At this level, it's helpful to borrow some intuition from physics (after all that's where calculus came from).
Let's use just two coordinates instead of three to make things easier to visualize:
We have a hill, and $f(x,y)$ is the height of the hill at $(x,y)$. A hiker's horizontal location (horizontal since we are not using $z$) at any time t is given by $\vec{r}(t)$ in Steward (which basically gives us the entire history of the hiker's movement). OCW only concerns us with hiker's movement near the extremum (and doesn't bother making it explicit), since elsewhere it's irrelevant. The latter also specifies that the hiker travels at unit speed, which is inconsequential here. Steward doesn't specify the speed.
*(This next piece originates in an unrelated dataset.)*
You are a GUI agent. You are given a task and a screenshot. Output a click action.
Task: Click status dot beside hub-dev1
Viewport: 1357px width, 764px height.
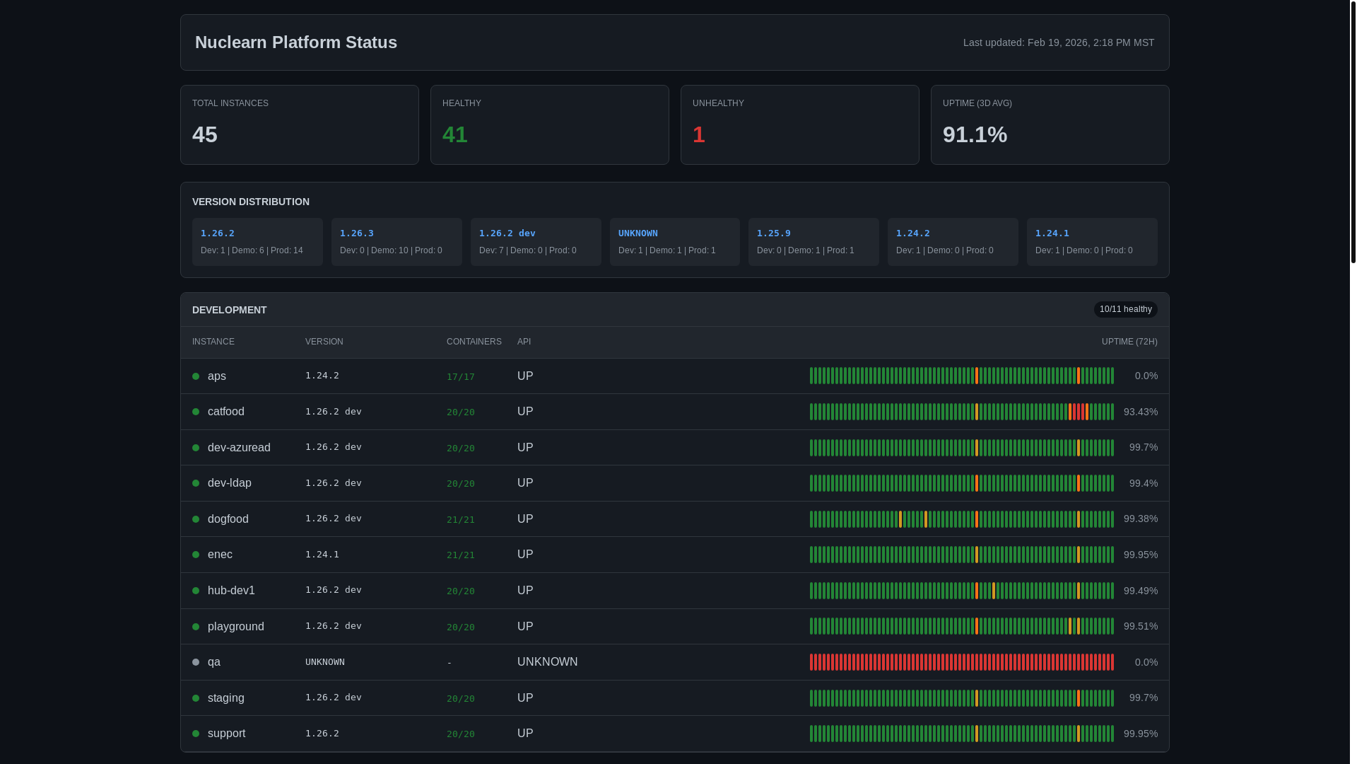coord(196,591)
So these are the slight differences.
Now, if we write out the derivative in OCW (making the location explicit as in Steward), it's (evaluated at 0):
$$ \frac{d}{dt} f(\vec{r}(t_0)+\hat u t) $$
For Steward, it's (evaluated at $t_0$):
$$ \frac{d}{dt} f(\vec{r}(t))$$
In the first case, apply chain rule we get:
$$ \nabla f(\vec{r}(t_0)) \cdot \hat u$$
In the second case:
$$ \nabla f(\vec{r}(t_0)) \cdot \vec{r}'(t_0)$$
So, same conclusion.
Personally, I think Steward's approach presents it in a more intuitive way (and painstakingly names every detail), so is easier for beginners to understand. OCW's approach is more pragmatic, and you will be using that kind of notation later on. There is not any difference in terms of rigor.